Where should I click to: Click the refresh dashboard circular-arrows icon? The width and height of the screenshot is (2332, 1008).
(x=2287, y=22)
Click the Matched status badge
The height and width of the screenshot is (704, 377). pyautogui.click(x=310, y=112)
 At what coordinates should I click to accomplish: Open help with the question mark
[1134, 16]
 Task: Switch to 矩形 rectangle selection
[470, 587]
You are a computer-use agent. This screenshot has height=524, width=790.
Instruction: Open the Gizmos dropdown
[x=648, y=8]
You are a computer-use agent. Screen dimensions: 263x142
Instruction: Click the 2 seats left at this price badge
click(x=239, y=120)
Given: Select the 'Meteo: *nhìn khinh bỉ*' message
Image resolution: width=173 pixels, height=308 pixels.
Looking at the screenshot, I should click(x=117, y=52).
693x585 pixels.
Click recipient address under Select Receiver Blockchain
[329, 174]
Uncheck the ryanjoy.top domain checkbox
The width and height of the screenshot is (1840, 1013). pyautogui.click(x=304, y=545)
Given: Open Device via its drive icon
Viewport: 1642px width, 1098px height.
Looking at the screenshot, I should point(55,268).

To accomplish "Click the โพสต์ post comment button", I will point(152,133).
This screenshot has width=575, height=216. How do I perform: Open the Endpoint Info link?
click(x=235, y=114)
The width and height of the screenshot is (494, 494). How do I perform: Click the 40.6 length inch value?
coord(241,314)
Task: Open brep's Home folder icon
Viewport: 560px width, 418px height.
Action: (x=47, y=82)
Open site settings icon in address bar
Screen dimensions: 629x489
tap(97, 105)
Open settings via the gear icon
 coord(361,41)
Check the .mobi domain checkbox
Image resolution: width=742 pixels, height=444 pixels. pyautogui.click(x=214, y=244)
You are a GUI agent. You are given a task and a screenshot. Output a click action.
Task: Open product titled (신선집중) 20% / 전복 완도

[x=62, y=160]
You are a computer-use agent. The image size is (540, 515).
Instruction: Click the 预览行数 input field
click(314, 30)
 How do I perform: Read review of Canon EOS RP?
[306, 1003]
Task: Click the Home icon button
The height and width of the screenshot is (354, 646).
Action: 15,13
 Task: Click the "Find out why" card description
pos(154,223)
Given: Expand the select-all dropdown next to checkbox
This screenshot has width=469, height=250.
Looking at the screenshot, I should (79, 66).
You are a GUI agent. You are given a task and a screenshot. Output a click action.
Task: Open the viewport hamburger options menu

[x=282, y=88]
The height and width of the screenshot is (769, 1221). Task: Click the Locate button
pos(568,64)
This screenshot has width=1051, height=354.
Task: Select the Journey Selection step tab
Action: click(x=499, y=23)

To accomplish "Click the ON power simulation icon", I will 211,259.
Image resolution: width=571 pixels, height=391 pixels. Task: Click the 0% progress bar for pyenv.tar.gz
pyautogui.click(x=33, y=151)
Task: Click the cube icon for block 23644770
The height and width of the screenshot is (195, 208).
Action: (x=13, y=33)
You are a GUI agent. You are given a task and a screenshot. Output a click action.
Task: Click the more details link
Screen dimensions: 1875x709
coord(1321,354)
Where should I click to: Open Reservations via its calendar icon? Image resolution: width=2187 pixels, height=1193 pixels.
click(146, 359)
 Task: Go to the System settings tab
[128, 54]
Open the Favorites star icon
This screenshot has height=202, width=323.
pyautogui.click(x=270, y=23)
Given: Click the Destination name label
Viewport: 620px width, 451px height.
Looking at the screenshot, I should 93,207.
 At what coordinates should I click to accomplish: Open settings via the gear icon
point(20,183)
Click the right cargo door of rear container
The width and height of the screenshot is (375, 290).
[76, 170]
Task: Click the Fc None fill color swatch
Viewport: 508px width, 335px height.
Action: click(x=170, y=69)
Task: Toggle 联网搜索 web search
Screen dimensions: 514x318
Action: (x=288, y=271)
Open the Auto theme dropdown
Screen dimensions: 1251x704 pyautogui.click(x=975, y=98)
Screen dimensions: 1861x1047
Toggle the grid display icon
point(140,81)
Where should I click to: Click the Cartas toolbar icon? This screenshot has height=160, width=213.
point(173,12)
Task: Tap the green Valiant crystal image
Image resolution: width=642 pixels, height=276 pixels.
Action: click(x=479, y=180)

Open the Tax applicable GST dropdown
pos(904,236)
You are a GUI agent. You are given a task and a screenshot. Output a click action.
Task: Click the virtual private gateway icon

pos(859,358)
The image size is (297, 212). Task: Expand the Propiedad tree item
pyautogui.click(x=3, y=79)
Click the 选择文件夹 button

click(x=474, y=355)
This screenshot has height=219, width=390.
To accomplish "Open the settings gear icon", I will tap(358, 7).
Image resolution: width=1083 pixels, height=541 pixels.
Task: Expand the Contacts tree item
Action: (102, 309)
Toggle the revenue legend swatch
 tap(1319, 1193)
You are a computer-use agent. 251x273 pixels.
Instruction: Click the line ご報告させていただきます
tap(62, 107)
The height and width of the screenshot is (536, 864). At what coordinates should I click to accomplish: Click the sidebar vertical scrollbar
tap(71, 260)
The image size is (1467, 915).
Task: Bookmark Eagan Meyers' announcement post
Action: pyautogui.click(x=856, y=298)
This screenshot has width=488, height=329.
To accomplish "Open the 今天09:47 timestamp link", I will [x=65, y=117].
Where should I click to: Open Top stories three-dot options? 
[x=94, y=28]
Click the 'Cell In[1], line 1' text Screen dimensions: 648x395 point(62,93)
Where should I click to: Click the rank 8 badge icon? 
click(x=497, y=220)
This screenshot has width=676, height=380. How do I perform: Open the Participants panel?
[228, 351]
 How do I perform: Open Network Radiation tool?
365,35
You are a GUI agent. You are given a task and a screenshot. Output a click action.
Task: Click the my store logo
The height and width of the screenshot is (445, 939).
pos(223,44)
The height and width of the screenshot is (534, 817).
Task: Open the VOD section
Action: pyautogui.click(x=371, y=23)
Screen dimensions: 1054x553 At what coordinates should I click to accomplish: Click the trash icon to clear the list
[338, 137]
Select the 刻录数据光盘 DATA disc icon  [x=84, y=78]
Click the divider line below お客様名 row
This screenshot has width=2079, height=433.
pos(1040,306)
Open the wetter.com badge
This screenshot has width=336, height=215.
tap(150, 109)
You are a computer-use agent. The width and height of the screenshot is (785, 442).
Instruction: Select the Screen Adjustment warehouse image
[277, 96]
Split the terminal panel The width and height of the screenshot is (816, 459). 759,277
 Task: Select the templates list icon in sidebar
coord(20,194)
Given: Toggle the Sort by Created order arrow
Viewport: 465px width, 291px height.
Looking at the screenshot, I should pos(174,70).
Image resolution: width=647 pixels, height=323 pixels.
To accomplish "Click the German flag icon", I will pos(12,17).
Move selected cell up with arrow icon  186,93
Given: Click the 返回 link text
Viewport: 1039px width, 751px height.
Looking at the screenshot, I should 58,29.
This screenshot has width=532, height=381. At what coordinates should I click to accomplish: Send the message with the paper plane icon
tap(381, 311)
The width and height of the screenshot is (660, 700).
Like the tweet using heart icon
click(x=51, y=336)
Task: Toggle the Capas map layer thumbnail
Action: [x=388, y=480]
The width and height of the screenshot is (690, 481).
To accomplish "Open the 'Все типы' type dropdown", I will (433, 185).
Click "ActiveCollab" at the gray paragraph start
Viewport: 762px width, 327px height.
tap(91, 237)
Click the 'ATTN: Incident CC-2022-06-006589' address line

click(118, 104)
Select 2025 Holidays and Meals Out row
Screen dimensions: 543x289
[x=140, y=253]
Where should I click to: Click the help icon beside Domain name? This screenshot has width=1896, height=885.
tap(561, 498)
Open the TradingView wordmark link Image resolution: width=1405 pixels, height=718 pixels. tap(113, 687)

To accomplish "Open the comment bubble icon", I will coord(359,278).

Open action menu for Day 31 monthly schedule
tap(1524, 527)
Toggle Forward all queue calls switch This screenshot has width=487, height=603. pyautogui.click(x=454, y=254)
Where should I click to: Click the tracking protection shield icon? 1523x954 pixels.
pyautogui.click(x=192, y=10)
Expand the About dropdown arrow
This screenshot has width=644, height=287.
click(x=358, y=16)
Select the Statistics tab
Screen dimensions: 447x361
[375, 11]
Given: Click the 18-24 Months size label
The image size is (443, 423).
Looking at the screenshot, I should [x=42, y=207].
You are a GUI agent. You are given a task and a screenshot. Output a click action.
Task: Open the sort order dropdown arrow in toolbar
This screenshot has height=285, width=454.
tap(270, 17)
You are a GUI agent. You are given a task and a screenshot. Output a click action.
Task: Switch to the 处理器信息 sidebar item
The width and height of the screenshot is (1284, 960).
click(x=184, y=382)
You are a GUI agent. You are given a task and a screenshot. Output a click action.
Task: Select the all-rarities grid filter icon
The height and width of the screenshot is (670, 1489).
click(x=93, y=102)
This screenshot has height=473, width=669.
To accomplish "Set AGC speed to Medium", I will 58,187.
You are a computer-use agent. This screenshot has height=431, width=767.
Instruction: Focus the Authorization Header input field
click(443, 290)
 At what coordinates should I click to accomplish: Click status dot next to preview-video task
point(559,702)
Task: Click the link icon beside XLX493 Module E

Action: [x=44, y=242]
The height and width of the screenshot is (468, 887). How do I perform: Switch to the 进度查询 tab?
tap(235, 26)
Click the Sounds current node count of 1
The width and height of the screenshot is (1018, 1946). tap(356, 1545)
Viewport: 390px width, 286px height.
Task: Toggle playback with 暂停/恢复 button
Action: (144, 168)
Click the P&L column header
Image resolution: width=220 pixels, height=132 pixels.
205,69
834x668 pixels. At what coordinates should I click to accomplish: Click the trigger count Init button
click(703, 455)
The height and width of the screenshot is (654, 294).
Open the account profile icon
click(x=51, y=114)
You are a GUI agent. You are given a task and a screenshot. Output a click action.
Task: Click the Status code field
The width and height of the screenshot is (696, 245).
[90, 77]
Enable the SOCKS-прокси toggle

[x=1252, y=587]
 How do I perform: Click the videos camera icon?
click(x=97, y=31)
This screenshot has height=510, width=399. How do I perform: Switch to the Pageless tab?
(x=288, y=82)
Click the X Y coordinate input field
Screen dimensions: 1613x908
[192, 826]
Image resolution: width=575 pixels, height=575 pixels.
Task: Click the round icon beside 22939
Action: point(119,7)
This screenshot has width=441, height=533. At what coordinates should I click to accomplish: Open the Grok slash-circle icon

_OBJECTIVE:_
Repeat the entries above word for word, from the first line through the line containing "click(x=239, y=120)", with both of those lines included.

_RESULT OF THE TASK:_
Where should I click to: Click the refresh dashboard circular-arrows icon? The width and height of the screenshot is (2332, 1008).
(x=2287, y=22)
Click the Matched status badge
The height and width of the screenshot is (704, 377). pyautogui.click(x=310, y=112)
 At what coordinates should I click to accomplish: Open help with the question mark
[1134, 16]
 Task: Switch to 矩形 rectangle selection
[470, 587]
You are a computer-use agent. This screenshot has height=524, width=790.
Instruction: Open the Gizmos dropdown
[x=648, y=8]
You are a computer-use agent. Screen dimensions: 263x142
Instruction: Click the 2 seats left at this price badge
click(x=239, y=120)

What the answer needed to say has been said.